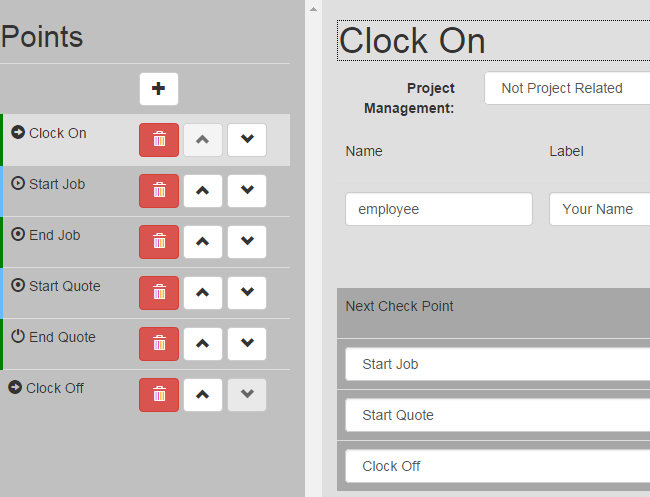Delete the End Quote check point
Viewport: 650px width, 497px height.
(x=159, y=344)
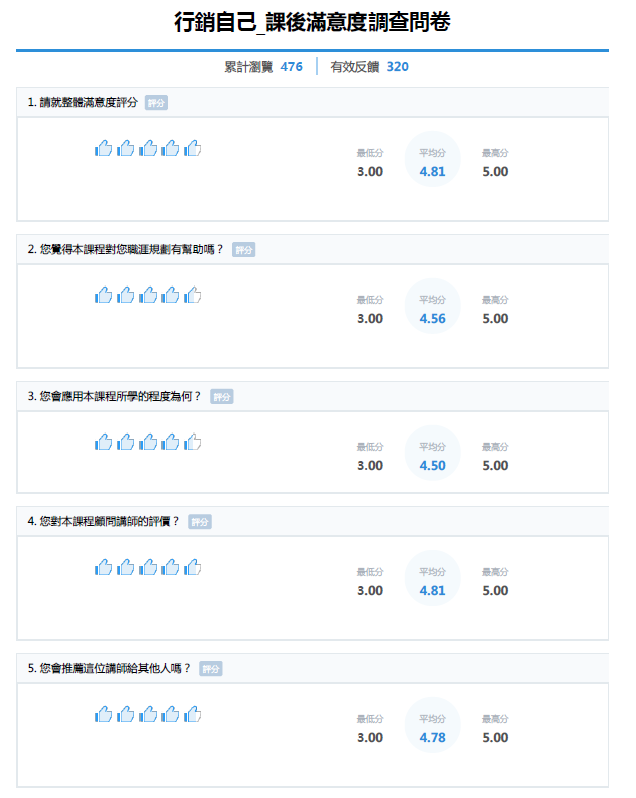This screenshot has width=636, height=798.
Task: Click the 評分 tag beside question 1
Action: click(156, 103)
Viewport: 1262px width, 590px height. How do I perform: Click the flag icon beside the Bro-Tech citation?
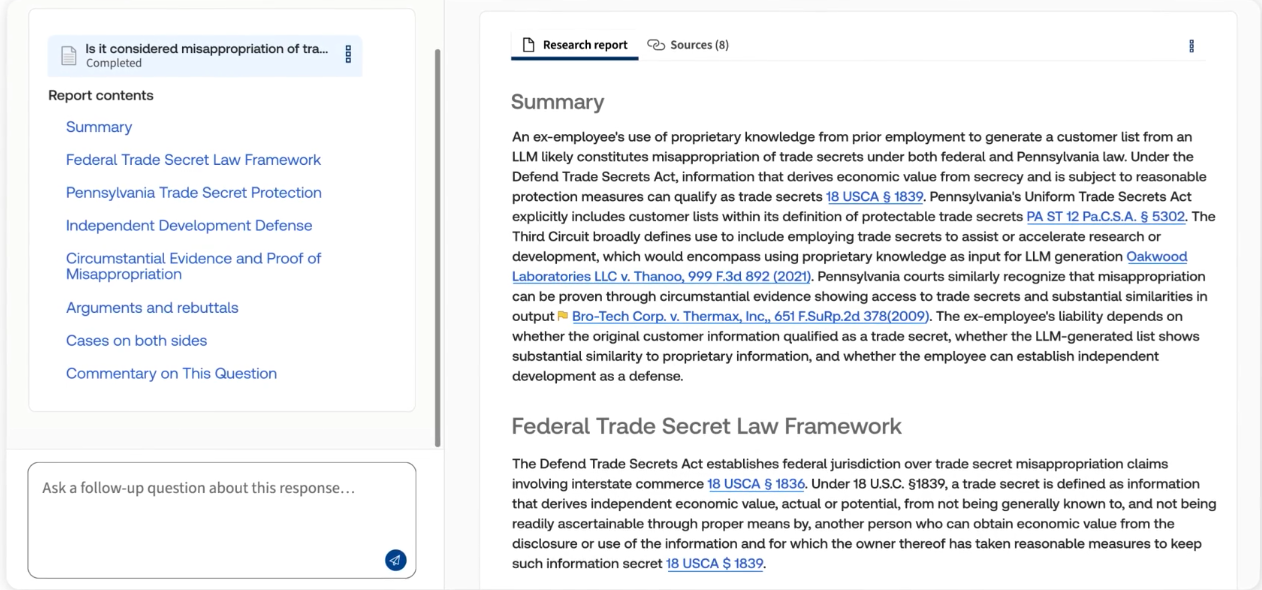pos(564,316)
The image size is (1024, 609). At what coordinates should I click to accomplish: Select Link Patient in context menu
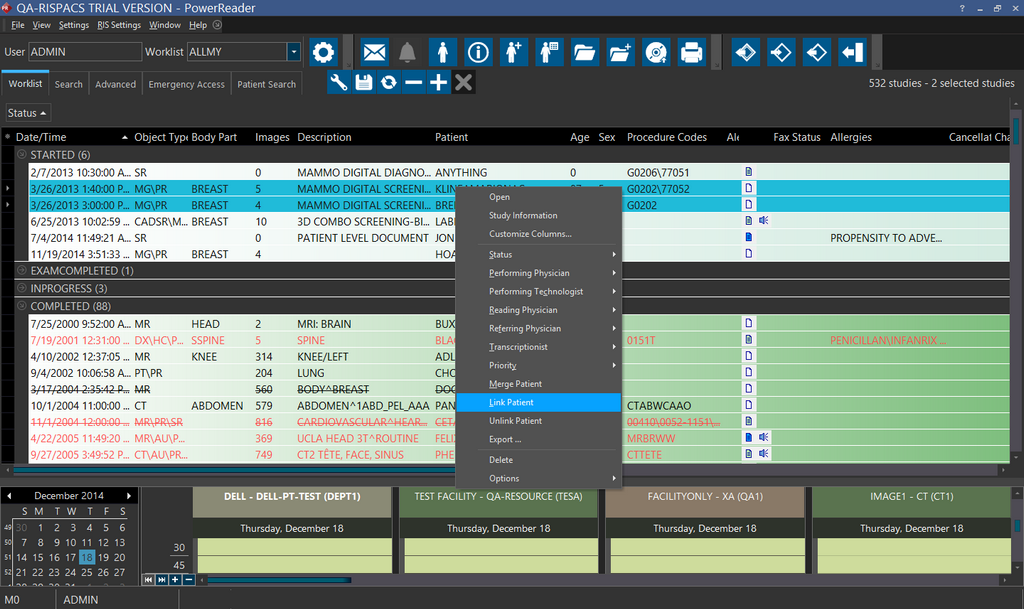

____________________

WHAT TO WORK ON
Copy exactly the lines running from the line with "Viewport: 1262px width, 590px" to the final line of the listing, keeping both ends and dropping any picture.

ANSWER SPACE
Viewport: 1262px width, 590px height. How do I perform: Click the flag icon beside the Bro-Tech citation?
pos(564,316)
The image size is (1024, 609). At what coordinates should I click to accomplish: Select Link Patient in context menu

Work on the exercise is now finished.